Optimal control of fed-batch culture by feed rates has received extensive attention [4–17]. Initially, the batch model is extrapolated to fed-batch cultivation by incorporating the dilution factors. Unstructured and nonsegregational models with specific rates of cell growth rate, metabolite production rate, and substrate consumption rate have been used to model fed-batch fermentation. The models have been used for optimal control studies by a number of researchers [7, 9–11]. Recently, assuming the feed of substrate only occurs at the impulsive instants, nonlinear impulsive systems [4] have been extensively investigated to formulate the fermentation process. Subsequently, the properties [5], parameter identification problem [12], and optimal control problem [4, 13] have been investigated. Nonetheless, since the feed rate of substrate is finite, it is not reasonable to describe the actual fed-batch fermentation process by the impulsive system. In contrast, taking the feed rate of substrate as a time-continuous process, a nonlinear multistage was proposed in [8]. The parameter identification problem [6] and optimal control problem [8] for the system are investigated. Moreover, regarding the fed-batch fermentation as switching between the batch process and the feed process, the switched systems and their optimal control are discussed in [14–17]. Although the achieved results are interesting, the control action in the above nonlinear dynamical systems and optimal control problems only include the feed rate of the substrate.
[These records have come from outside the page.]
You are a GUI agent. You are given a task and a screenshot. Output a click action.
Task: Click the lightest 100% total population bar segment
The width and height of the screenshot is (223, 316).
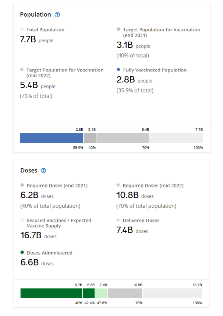tap(176, 138)
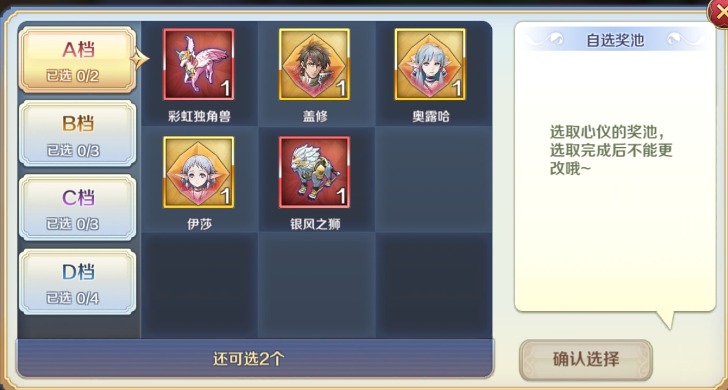Image resolution: width=728 pixels, height=390 pixels.
Task: Click the 彩虹独角兽 name label
Action: tap(199, 116)
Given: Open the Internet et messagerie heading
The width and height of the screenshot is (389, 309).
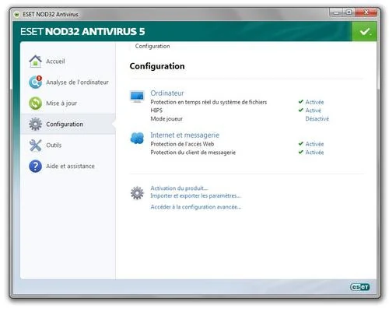Looking at the screenshot, I should click(184, 135).
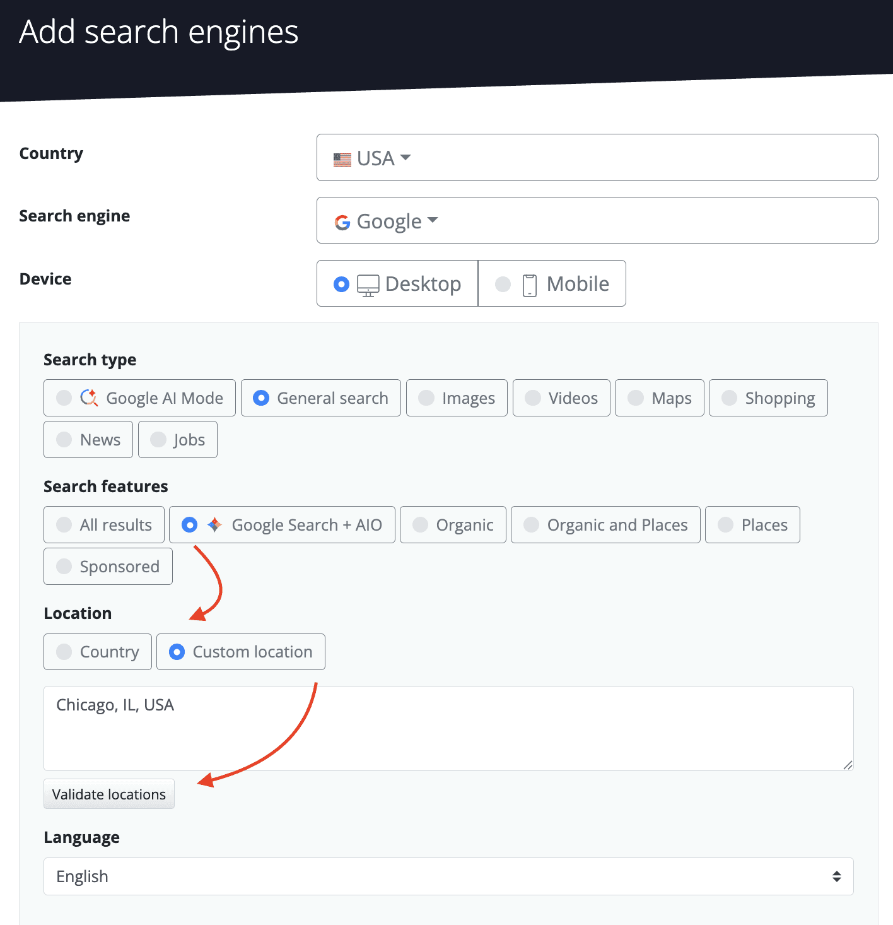Open the English language dropdown

click(448, 876)
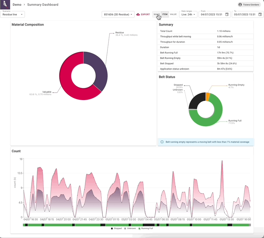Open the From date calendar icon
264x238 pixels.
click(x=227, y=14)
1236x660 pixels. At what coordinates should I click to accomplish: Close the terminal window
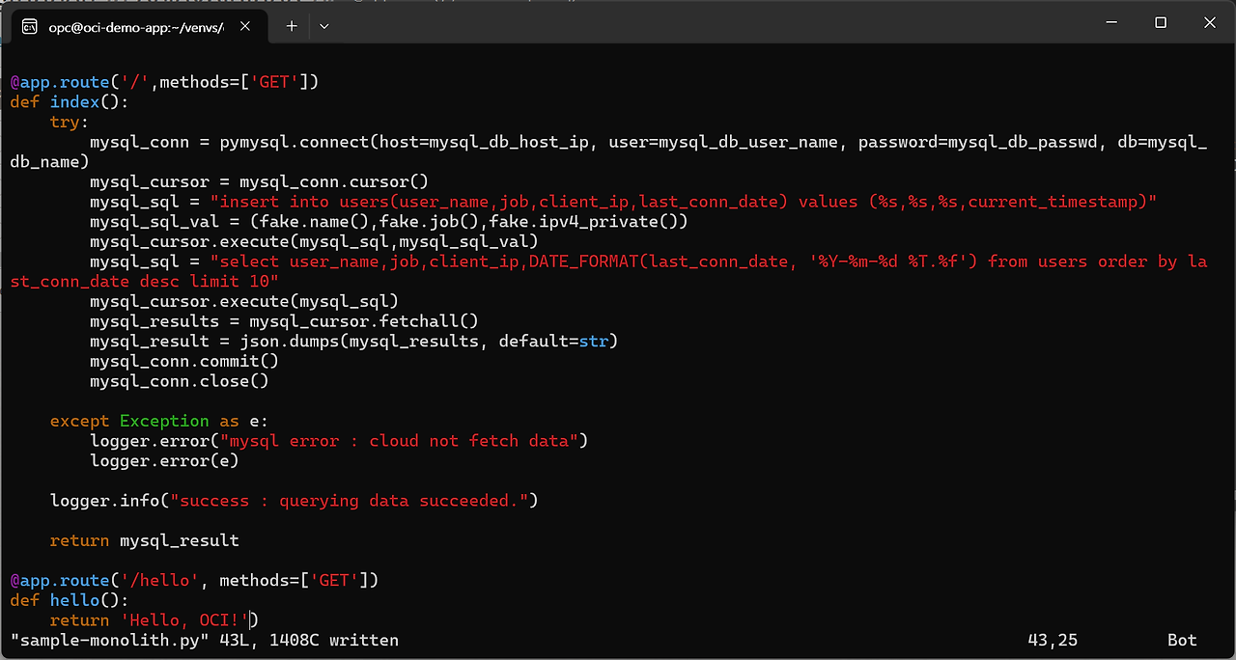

Typically, a fed-batch process could have more than one control variable that need to be optimized. This leads to a fairly complex optimization problem when the controlled nonlinear system involving more than one control variables and physical constraints on state variables. In this paper, we propose a nonlinear dynamical system, in which the feed rates of glycerol and alkali are taken as the control functions, to describe 1,3-PD production in fed-batch cultivation process. To maximize the 1,3-PD concentration at the terminal time, a constrained optimal control problem is then presented. Incidently, there exist many methods to solve the feed rates optimization problem involving more than one feed rates, such as maximum principle of Pontryagin [18], Luus-Jaakola search method [19], and genetic algorithm [10]. However, these methods are all applied to the fed-batch process in which the substrates are fed to the fermentor continuously. In the actual fermentation, glycerol and alkali are intermittently fed into fermentor. As a result, the computation is more complex and it is necessary to develop a fast and robust algorithm to solve the complex-constrained optimal control problem. A solution approach is developed to seek the optimal feed rates of glycerol and alkali based on the control vector parametrization method and an improved differential evolution algorithm. Numerical results show that the concentration of 1,3-PD at the terminal time can be increased considerably compared with previous results.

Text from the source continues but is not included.